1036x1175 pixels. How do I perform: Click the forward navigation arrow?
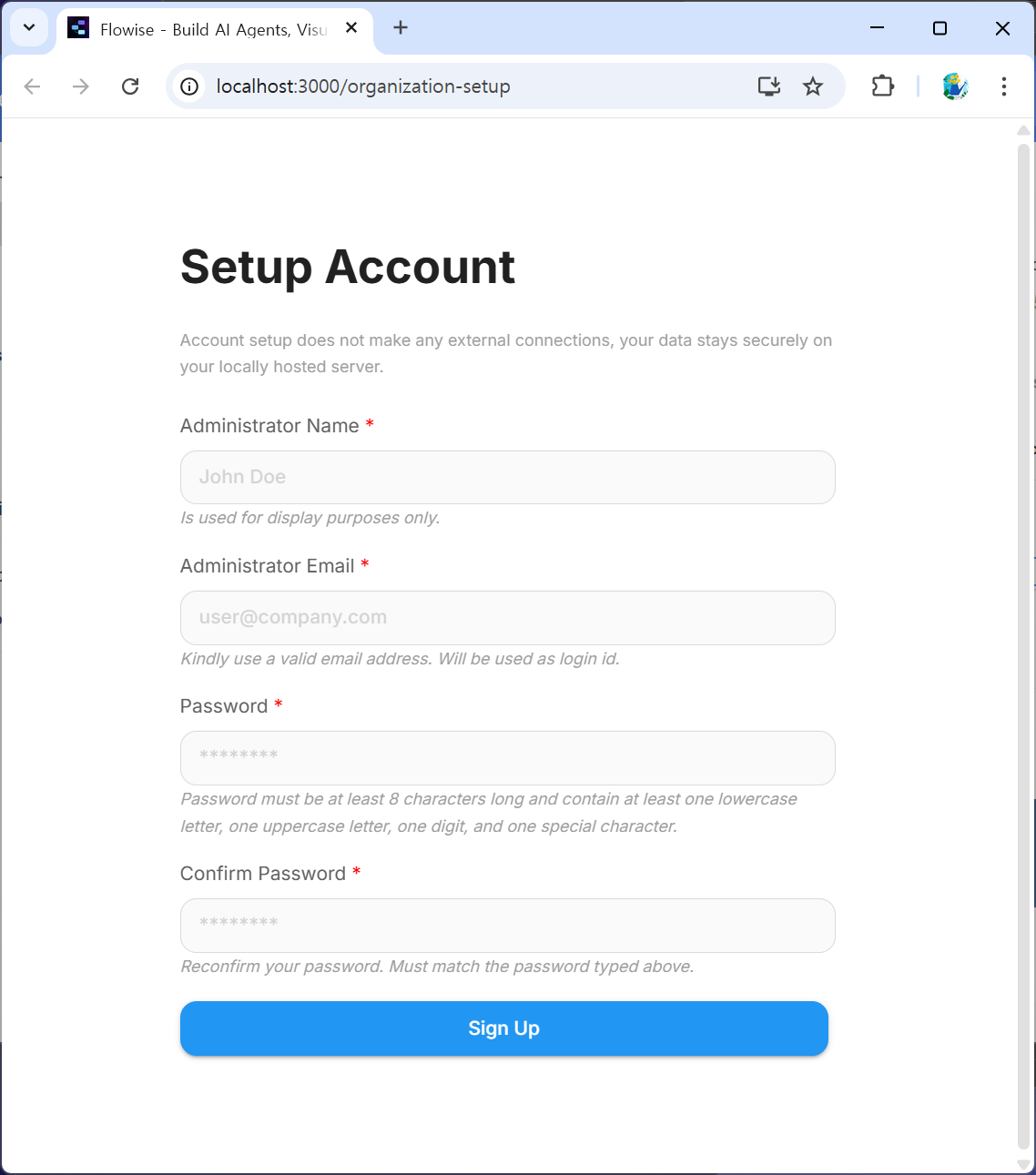click(81, 86)
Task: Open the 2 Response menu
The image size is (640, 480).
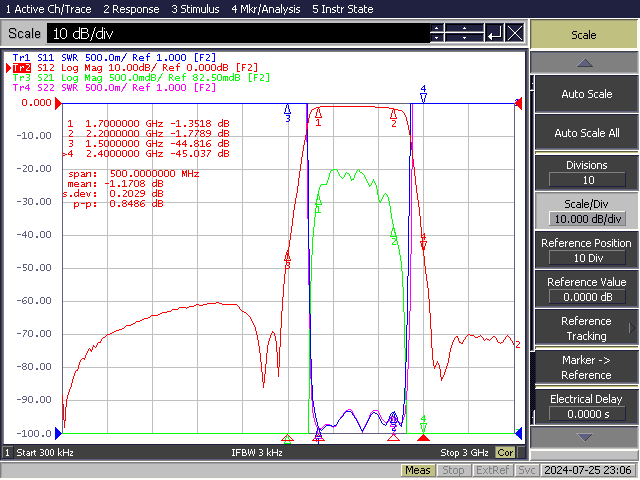Action: point(131,9)
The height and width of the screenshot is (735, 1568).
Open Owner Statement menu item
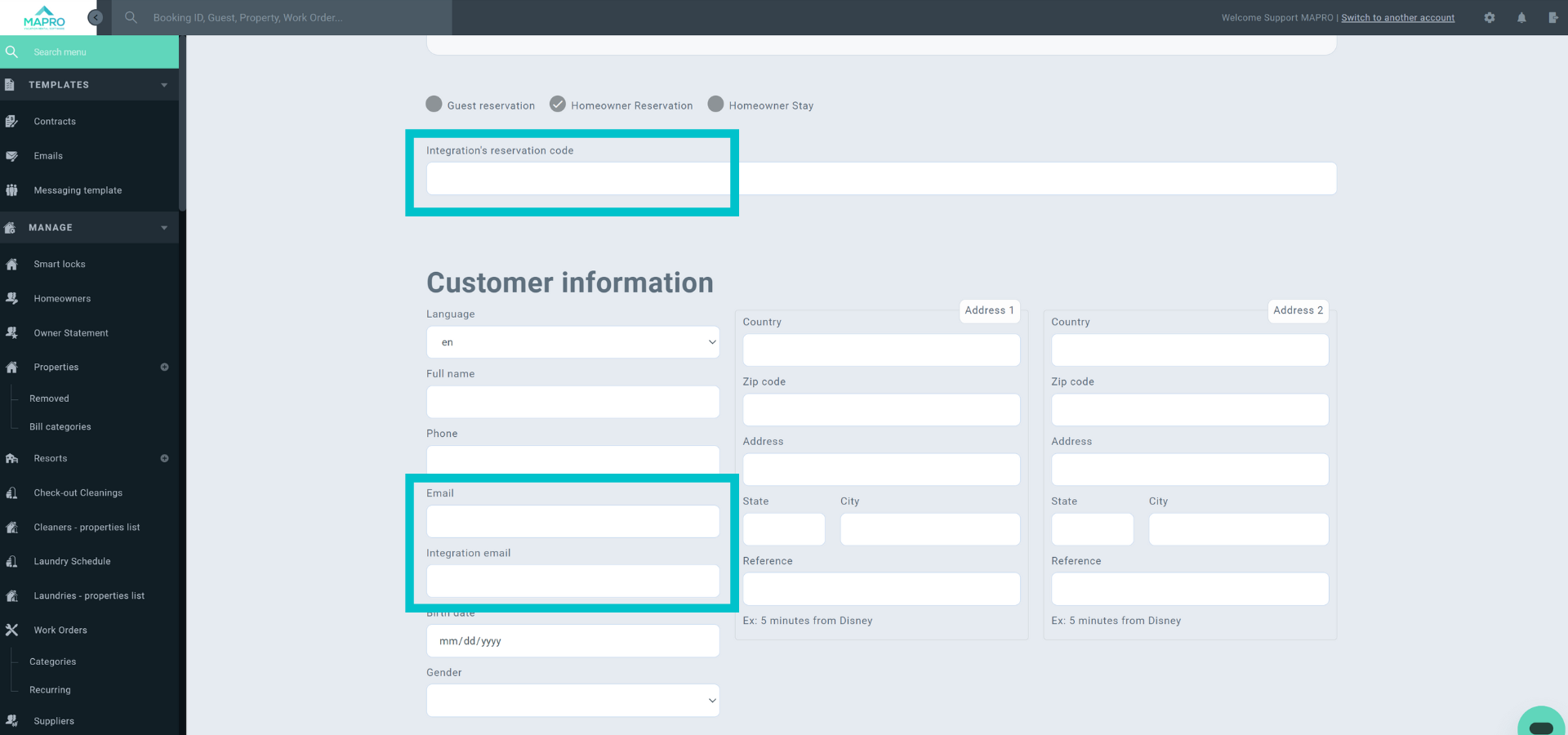(71, 333)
= = =
→ Instruction
Can you reproduce, word for word, every line of text in the items above, leaving out the pictures?

→ Solution for this exercise
1036x1175 pixels. How do I perform: Click the forward navigation arrow?
click(81, 86)
Task: Open the 2 Response menu
The image size is (640, 480).
Action: point(131,9)
The height and width of the screenshot is (735, 1568).
Open Owner Statement menu item
(71, 333)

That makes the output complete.